The Safety of Deutetrabenazine for Chorea in Huntington Disease: An Open-Label Extension Study
Samuel Frank, Claudia Testa, Mary Edmondson, Jody Goldstein, Elise Kayson, Blair R. Leavitt, David Oakes, Christine J. O’Neill, Christina Vaughan, Jacquelyn Whaley, Nicholas J. Gross, Mark Forrest Gordon, Juha‐Matti Savola, The Huntington Study Group/ARC-HD Investigators and Coordinators, Samuel Frank, Claudia Testa, David Stamler, Elise Kayson, Mary Edmondson, Blair R. Leavitt, David Oakes, Christine J. O’Neill, Christina Vaughan, Jody Goldstein, Margaret Bockus, Stephanie Leyva, Victoria Snively, Jacquelyn Whaley, Cynthia Wong, William Mallonee, Gregory Suter, Joseph Jankovic, Joohi Jimenez‐Shahed, Christine Hunter, Daniel O. Claassen, Lauren West, O Román, Victor Sung, Jenna Smith, Ronda Clouse, Marie Saint‐Hilaire, Denyse Turpin, Raymond James, Ramon L. Rodriguez, Kyle Rizer, Karen E. Anderson, Hope Heller, Alexis Ahmad, Susan R. Criswell, Brad A. Racette, Frederick C. Nucifora, Gregory Churchill, MaryJane Ong, Tilak Mendis, Neila Mendis, Carlos Singer, Jane S. Paulsen, Jane Kerr, Richard Dubinsky, Carolyn Steele Gray, Stewart A. Factor, Elaine Sperin, Eric Molho, Sharon Evans, Breanna Nickels, Courtney Bergen, Jessica Jaynes, Christina Reeves, Vicki Segro, Ali Samii, Emily Christopher, Debra del Castillo, Sylvain Chouinard, Peggy Perry-Trice, Sherali Esmail, Wai Lun Alan Fung, Clare Gibbons, Amy Colcher, Cory Hackmyer, Andrew McGarry, Kevin J. Klos, Mark Gudesblatt, Daniel Schneider, Rohit Dhall, Edith Simpson, Joanne Wojcieszek, Andrea Hurt, Kathrin LaFaver, Annette Robinson, Fredy J. Revilla, Andrew P. Duker, Erin Neefus, Hilary Wilson, David Shprecher, Tyler Hohnholt, Paola Wall, James T. Boyd, Emily Houston, Eric S. Farbman, Shamine Poynor
Abstract
BACKGROUND: Deutetrabenazine is approved in the USA, China, Australia, Israel, Brazil, and South Korea for the treatment of chorea associated with Huntington disease.

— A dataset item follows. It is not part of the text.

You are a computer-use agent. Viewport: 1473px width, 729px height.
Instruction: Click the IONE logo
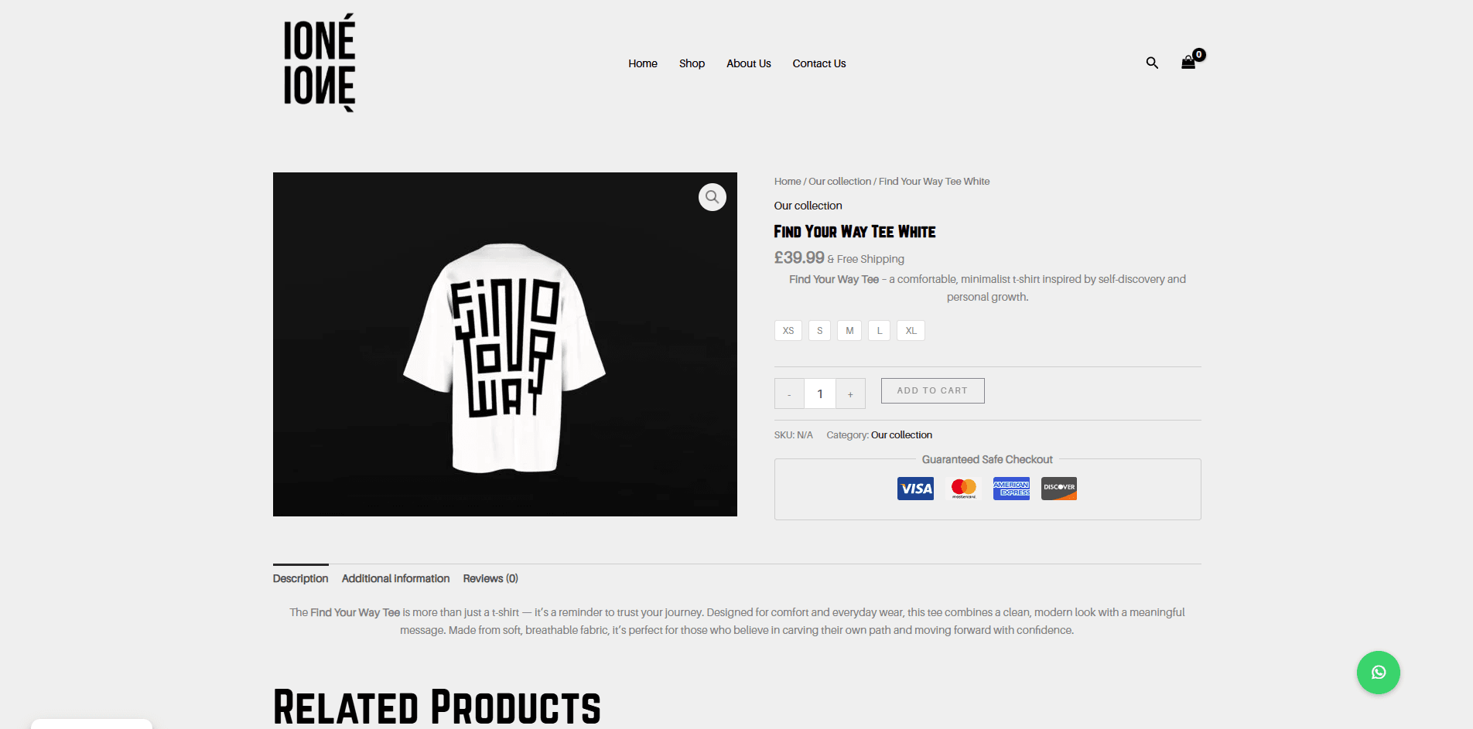pos(319,63)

OBJECTIVE: We aimed to evaluate the long-term safety and tolerability of deutetrabenazine for the treatment of Huntington disease. METHODS: This open-label, single-arm, multi-center study included patients who completed a double-blind study (Rollover) and patients who converted overnight from a stable tetrabenazine dose (Switch). Exposure-adjusted incidence rates (adverse events per person-year) were calculated. Efficacy was analyzed using a stable post-titration timepoint (8 weeks). Changes in the Unified Huntington's Disease Rating Scale total motor score and total maximal chorea score from baseline to week 8, as well as those from week 8 to week 145 (or the last visit on the study drug if that occurred earlier), were evaluated as both efficacy and safety endpoints during the study. RESULTS: Of 119 patients (Rollover, n = 82; Switch, n = 37), 100 (84%) completed ≥ 1 year of treatment. End-of-study exposure-adjusted incidence rates for adverse events in Rollover and Switch, respectively, were: any, 2.57 and 4.02; serious, 0.11 and 0.14; leading to dose suspension, 0.05 and 0.04. Common adverse events (≥ 4% either cohort) included somnolence (Rollover, 20%; Switch, 30%), depression (32%; 22%), anxiety (27%; 35%), insomnia (23%; 16%), and akathisia (6%; 11%). Adverse events of interest included suicidality (9%; 5%) and parkinsonism (4%; 8%). Mean dose at week 8 was 38.1 mg (Rollover) and 36.5 mg (Switch). Mean dose across cohorts after titration was 37.6 mg; at the final visit, mean dose across cohorts was 45.7 mg. Patients showed minimal change in the Unified Huntington's Disease Rating Scale total maximal chorea scores with stable dosing from weeks 8-145 or at the end of treatment, but total motor score increased versus week 8 (mean change [standard deviation]: 8.2 [11.9]). There were no unexpected adverse events upon drug withdrawal, and mean (standard deviation) total maximal chorea scores increased 4.7 (4.6) units from week 8 to 1-week follow-up. CONCLUSIONS: Adverse events observed with long-term deutetrabenazine exposure were consistent with previous studies. Reductions in chorea persisted over time. Upon treatment cessation, there was no unexpected worsening of chorea. CLINICAL TRIAL REGISTRATION: ClinicalTrials.gov identifier: NCT01897896.